In general, you can generate recommendations in two ways:
- Synchronous real-time as an API request (per user)
- Asynchronous batch predictions (list of users)
Both prediction types require user references as input. Which one should be used depends on your specific preference for generating predictions. It’s considered best practice to cache prediction results for quicker API access and cost reduction depending on your use case. The following questions might help guide the decision process.
- How often do you need to update the predictions (daily, hourly)?
- How often does new content/items arrive?
- Do you need recommendations for all users, every time?
How to keep predictions up to date
If we are looking at the technical implementation of the HRNN Algorithm used by Amazon Personalize, we see under the hood that the most recent user interactions are input to the model predictions.
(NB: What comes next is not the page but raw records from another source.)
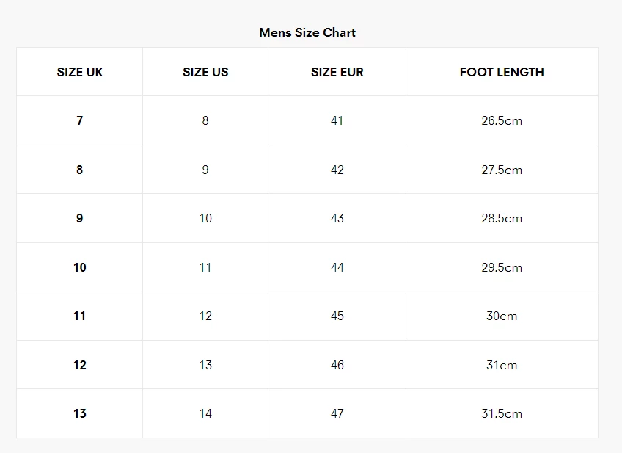The image size is (622, 453).
Task: Click the FOOT LENGTH column header
Action: click(x=502, y=72)
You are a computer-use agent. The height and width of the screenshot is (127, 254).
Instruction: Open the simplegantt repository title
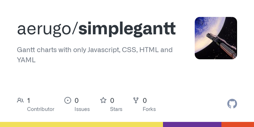pyautogui.click(x=127, y=29)
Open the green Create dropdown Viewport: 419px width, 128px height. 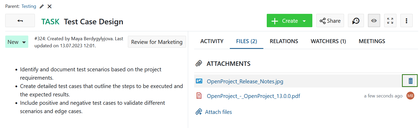289,21
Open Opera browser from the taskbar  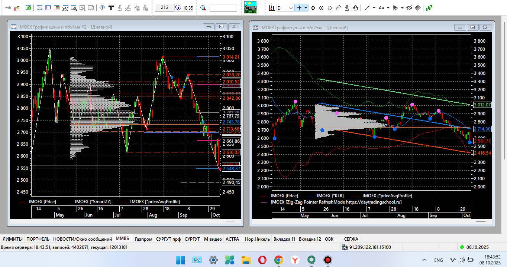pos(262,260)
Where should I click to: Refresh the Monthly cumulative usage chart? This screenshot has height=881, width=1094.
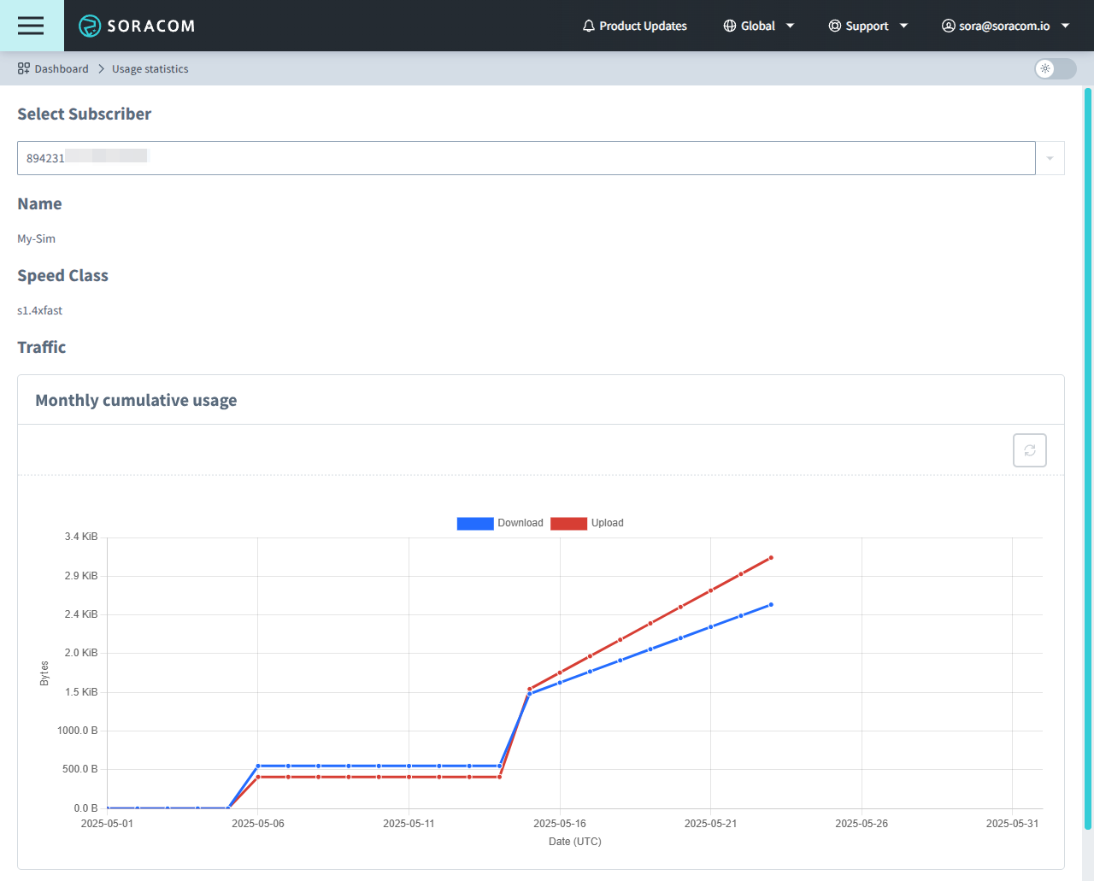(1029, 449)
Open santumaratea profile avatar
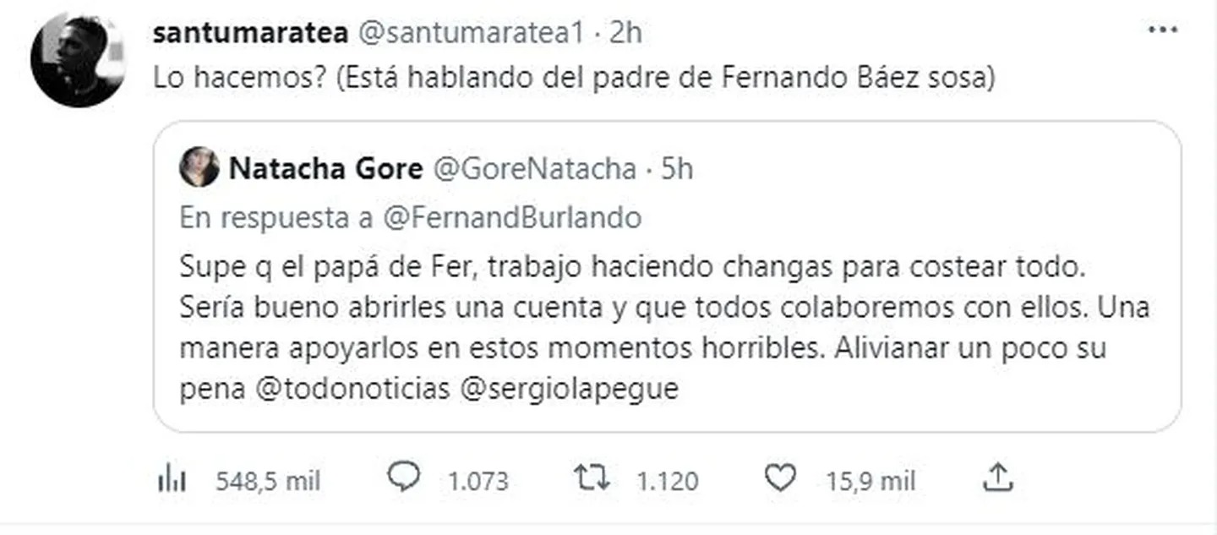This screenshot has width=1217, height=535. coord(78,59)
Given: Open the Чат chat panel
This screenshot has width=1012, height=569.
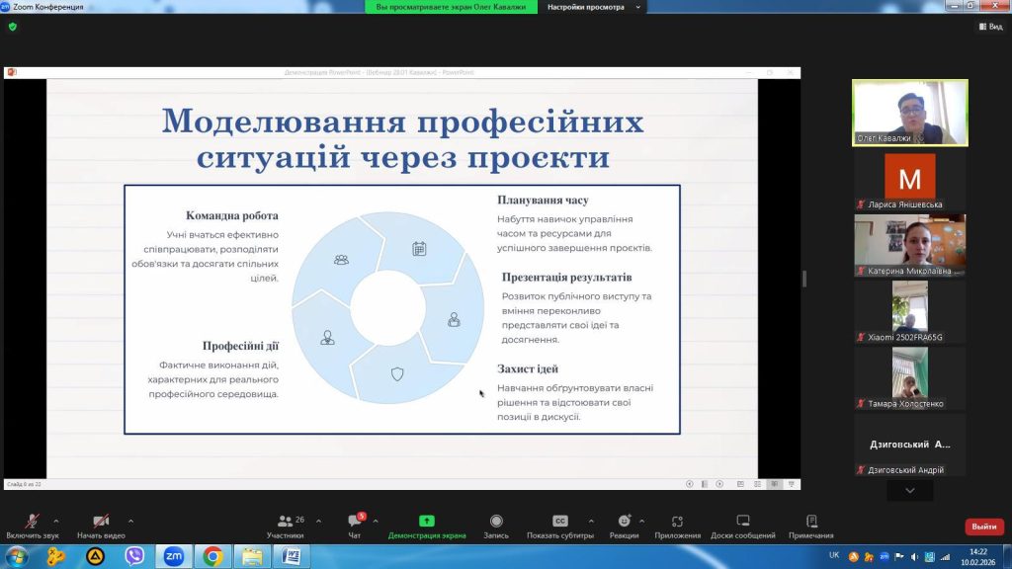Looking at the screenshot, I should [x=354, y=522].

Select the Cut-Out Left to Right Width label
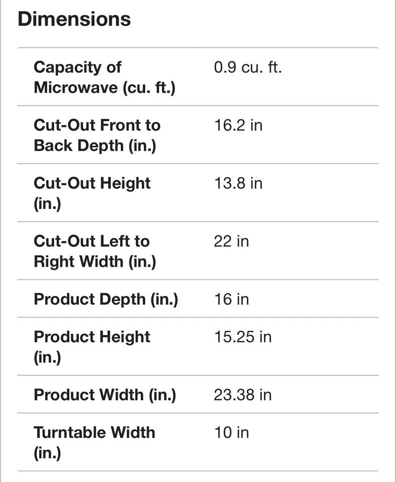point(95,251)
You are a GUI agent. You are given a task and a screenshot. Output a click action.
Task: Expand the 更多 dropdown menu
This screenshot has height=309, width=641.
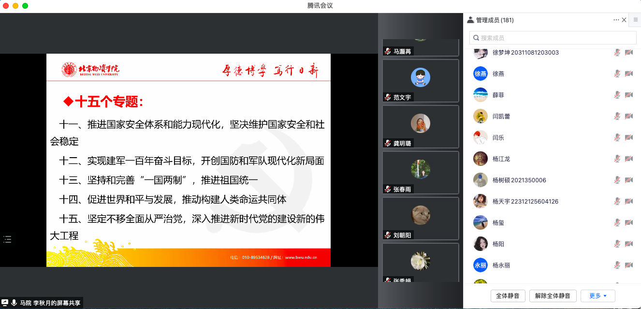point(597,295)
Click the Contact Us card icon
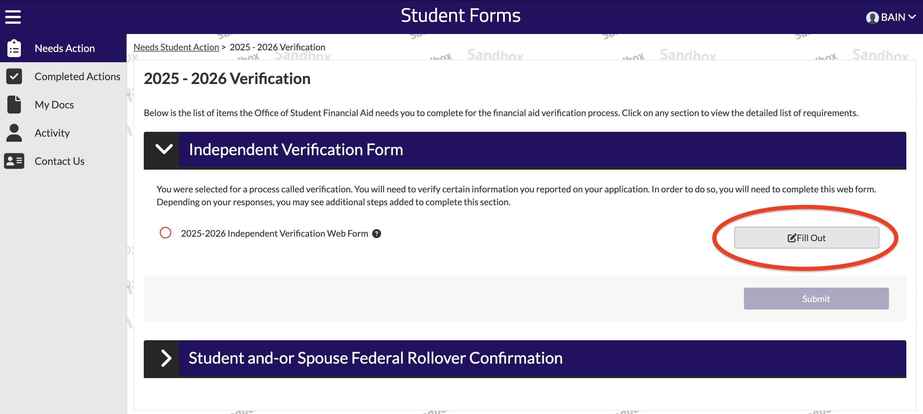Viewport: 923px width, 414px height. pos(14,161)
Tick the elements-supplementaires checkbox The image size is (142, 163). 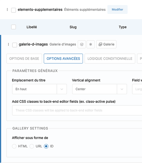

That also means our knowledge about the user is frozen at the time of exporting the data used for training.
This leads to two important observations.
- We need to train the model on the most recent user data to get the best results!
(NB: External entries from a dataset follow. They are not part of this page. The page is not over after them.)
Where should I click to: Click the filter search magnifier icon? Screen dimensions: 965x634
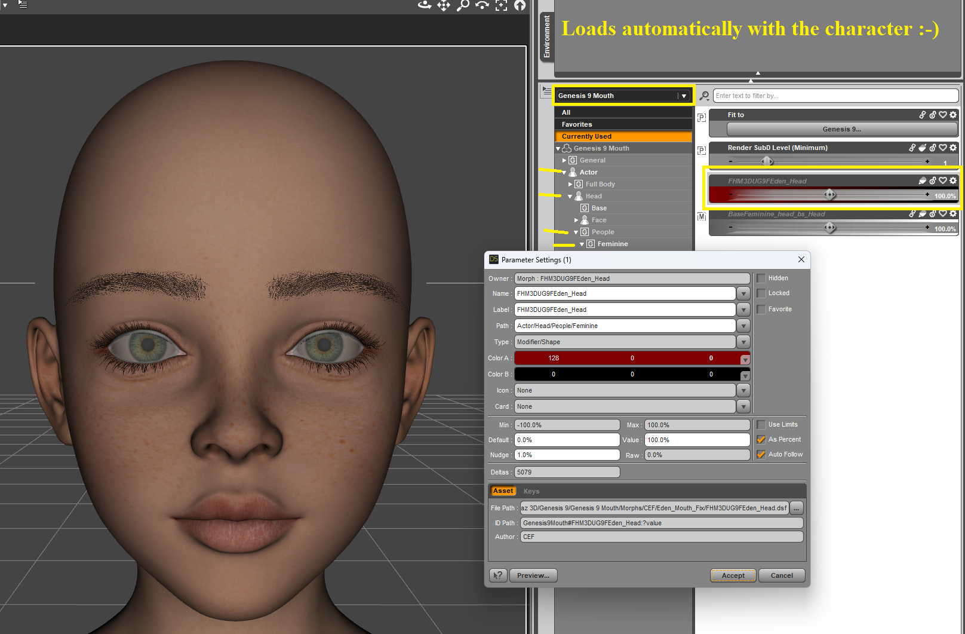(705, 96)
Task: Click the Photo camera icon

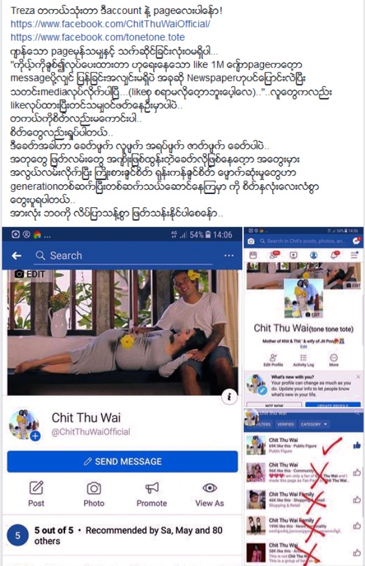Action: click(94, 488)
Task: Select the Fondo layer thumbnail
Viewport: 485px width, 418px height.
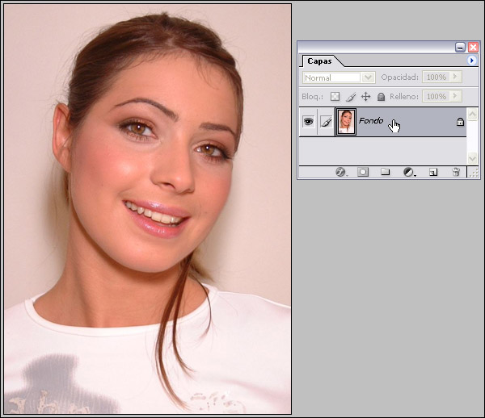Action: [x=346, y=122]
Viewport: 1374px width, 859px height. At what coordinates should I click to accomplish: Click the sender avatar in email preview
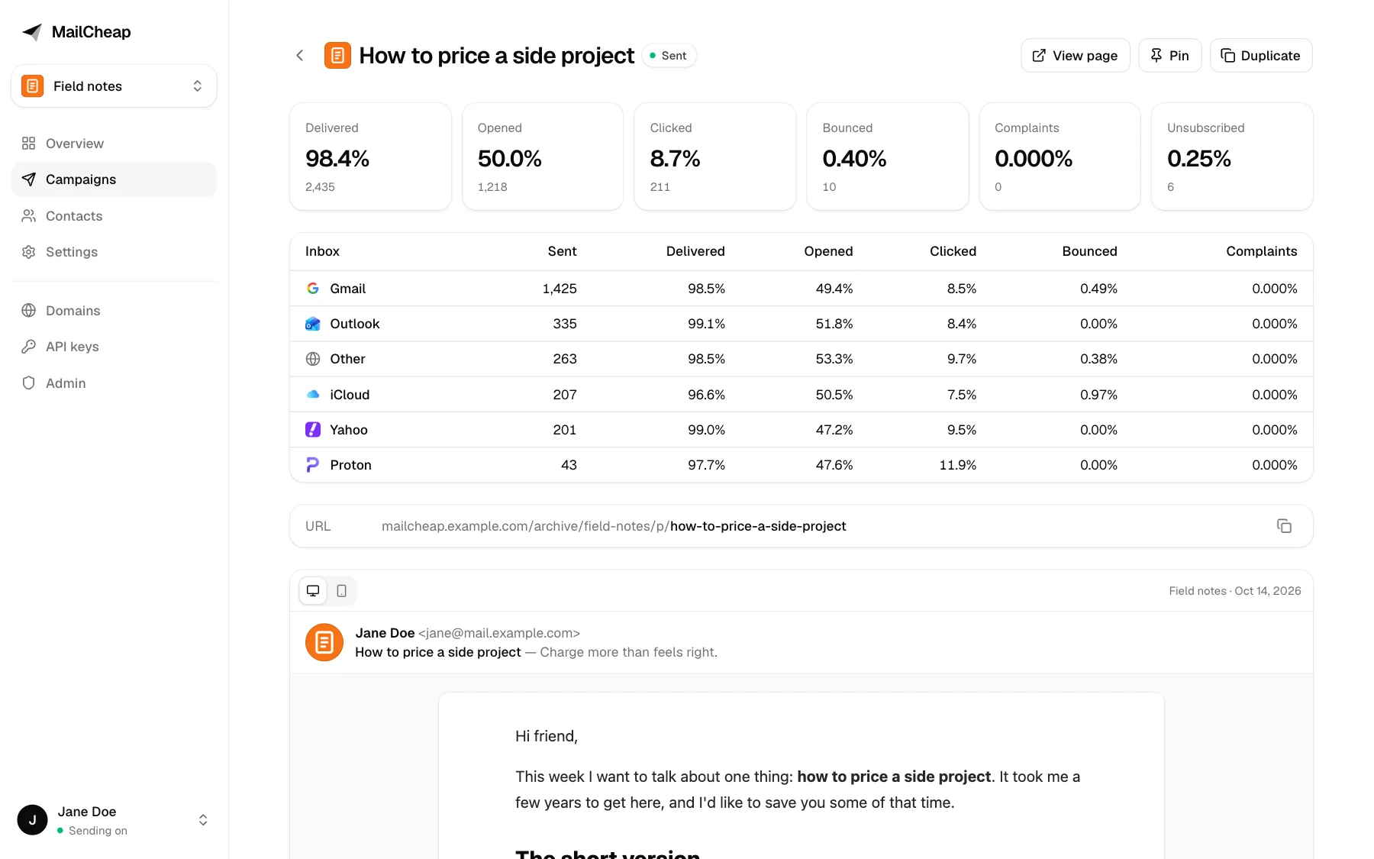324,642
- We need ongoing fresh interaction data to keep the system working efficiently, without retraining.
Amazon Personalize is solving the second challenge by allowing you to add ‘recording events’. This will provide an interface to continuously push new events to your dataset. However, this data is stored encrypted against a particular dataset and you will not be able to export those events later.
The first challenge is a bit tricker. To our knowledge there is no way to update data for new items or users. Consequently, if we had new users and/or new items being added to our catalog, model retraining with an updated dataset would be required. There is no one simple answer to how often model retraining is required. The answer is a trade-off between model performance degeneration (due to the “cold start problem”) and the cost to retrain the model.
Beyond training an accurate model, we also want to be efficient with resources. To reduce training time, consider experimenting with how many events per user should be provided or use sliding windows (3 months, 6 months, 12 months) so that you don’t train the model on outdated data and reduce the training time and cost.
Conclusion
Having used Amazon Personalize, we can clearly see that the target user group is not aimed at mature ML/AI organisations, rather at businesses who may not have an extensive background or knowledge of recommender systems. However Amazon Personalize does provide all the tools which enables complex fine-tuning for experts. The key challenges for businesses we identified will be around automation of deployments, data analysis and the careful fine-tuning of the model retraining cycle, which together requires a diverse knowledge of cloud DevOps, data engineering and machine learning.
Make no mistake, AWS Personalise is a definite value-add offering, but for it to reach its fullest potential, you will need to bring some expertise in data management and AWS automation.